These effects matter in aircraft inlets, wings, nozzles, and control surfaces operating near or above Mach 1.

Key Facts

  • Mach number is M = v/a, where v is flow speed and a is the local speed of sound.
  • Supersonic flow means M > 1, so disturbances form Mach waves instead of spreading in all directions.
  • Mach angle for a weak disturbance is sin(mu) = 1/M.
  • Across an oblique shock, pressure, temperature, and density increase while Mach number decreases.
  • Across a Prandtl-Meyer expansion fan, pressure, temperature, and density decrease while Mach number increases.
  • For an ideal gas, a = sqrt(gamma R T), so changing temperature changes the local speed of sound.

Vocabulary

Shock wave
A shock wave is a very thin compression region where supersonic flow changes properties abruptly.
Expansion fan
An expansion fan is a spread-out set of waves that turns supersonic flow outward and accelerates it.
Mach number
Mach number is the ratio of an object's or flow's speed to the local speed of sound.
Oblique shock
An oblique shock is an angled shock wave that forms when supersonic flow is compressed by a wedge or ramp.
Prandtl-Meyer expansion
A Prandtl-Meyer expansion is the smooth turning and acceleration of supersonic flow around a convex corner.

Common Mistakes to Avoid

  • Treating a shock wave like a smooth gradual change is wrong because pressure, temperature, density, and velocity change over an extremely short distance.
  • Assuming supersonic flow always speeds up when the passage narrows is wrong because compressible flow depends on Mach number, area change, and whether shocks are present.
  • Drawing an expansion fan as a single line is misleading because an expansion is a continuous spread of Mach waves, not one abrupt discontinuity.
  • Forgetting that the speed of sound changes with temperature is wrong because Mach number depends on the local value of a = sqrt(gamma R T).

Practice Questions

  1. 1 An aircraft flies at 680 m/s where the local speed of sound is 340 m/s.
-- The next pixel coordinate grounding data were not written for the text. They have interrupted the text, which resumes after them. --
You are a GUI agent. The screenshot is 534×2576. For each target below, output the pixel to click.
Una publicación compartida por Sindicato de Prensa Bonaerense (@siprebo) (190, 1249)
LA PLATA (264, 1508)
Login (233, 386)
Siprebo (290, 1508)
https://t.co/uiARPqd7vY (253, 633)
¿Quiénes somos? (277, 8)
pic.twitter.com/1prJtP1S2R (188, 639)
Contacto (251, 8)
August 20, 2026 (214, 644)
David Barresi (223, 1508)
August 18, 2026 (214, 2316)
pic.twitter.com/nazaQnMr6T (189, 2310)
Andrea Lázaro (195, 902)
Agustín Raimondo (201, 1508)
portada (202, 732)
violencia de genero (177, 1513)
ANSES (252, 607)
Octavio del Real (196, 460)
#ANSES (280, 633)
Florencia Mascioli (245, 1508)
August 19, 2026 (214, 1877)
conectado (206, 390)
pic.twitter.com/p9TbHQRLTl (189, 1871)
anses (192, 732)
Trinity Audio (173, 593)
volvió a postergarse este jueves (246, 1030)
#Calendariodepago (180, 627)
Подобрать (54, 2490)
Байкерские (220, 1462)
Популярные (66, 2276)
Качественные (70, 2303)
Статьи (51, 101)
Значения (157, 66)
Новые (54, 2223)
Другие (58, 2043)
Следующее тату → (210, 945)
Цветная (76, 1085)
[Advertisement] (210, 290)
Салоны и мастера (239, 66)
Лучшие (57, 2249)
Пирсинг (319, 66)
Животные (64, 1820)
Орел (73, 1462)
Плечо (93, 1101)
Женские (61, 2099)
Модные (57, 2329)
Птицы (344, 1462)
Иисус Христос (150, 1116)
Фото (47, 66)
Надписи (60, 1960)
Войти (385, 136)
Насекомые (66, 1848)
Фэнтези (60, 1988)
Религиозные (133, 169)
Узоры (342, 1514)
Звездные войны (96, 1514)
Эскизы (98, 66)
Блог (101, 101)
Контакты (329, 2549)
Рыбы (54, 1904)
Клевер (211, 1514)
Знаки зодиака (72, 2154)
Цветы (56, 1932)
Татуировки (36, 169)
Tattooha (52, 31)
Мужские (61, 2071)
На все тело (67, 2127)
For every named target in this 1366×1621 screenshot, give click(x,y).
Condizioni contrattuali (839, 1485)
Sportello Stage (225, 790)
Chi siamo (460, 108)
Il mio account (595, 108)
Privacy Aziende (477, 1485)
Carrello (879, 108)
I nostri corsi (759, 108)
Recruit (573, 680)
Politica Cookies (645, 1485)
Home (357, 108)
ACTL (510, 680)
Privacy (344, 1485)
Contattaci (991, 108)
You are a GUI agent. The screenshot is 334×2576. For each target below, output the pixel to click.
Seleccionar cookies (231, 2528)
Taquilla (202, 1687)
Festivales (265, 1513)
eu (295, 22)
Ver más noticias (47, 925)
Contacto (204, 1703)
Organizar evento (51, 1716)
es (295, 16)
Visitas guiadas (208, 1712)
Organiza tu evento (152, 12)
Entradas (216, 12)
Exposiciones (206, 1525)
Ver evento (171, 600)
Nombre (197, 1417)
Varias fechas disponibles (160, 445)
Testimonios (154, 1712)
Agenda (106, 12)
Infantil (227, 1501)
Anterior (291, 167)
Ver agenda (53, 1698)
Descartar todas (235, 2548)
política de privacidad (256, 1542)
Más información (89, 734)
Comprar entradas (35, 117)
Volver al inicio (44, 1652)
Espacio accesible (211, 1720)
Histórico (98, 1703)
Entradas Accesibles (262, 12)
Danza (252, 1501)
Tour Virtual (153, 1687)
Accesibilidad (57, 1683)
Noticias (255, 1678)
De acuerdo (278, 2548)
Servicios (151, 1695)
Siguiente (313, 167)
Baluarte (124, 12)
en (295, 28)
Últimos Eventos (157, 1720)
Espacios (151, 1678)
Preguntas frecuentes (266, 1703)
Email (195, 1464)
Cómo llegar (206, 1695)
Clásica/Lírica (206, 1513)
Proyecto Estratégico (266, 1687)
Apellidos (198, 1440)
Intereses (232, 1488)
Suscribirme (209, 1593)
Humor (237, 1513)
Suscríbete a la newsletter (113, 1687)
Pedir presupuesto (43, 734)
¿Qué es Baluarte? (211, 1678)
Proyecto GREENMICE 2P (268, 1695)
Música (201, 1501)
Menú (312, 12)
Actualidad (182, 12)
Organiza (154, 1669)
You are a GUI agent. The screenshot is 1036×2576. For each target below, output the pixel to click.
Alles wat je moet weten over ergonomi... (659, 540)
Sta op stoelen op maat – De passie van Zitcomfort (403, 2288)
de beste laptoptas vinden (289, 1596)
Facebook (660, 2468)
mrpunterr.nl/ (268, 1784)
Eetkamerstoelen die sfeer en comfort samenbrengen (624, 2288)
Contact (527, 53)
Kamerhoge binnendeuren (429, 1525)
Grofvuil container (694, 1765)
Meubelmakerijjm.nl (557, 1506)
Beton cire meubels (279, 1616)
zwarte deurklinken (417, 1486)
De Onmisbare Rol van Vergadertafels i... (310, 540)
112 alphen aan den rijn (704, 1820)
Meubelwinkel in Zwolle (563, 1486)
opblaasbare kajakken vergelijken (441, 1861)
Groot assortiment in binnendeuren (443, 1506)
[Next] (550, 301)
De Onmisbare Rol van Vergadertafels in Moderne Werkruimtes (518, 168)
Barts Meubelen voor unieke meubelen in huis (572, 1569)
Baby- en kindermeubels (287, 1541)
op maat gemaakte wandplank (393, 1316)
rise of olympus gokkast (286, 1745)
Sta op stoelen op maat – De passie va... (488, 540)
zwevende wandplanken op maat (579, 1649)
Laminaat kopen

Calculate the Mach number and state whether the flow is subsonic or supersonic.
  2. 2 For a supersonic flow with M = 2.0, calculate the Mach angle using sin(mu) = 1/M.
  3. 3 A supersonic stream flows over a wedge with a compression corner followed by an expansion corner. Explain which region has higher pressure and temperature, and which region has higher speed.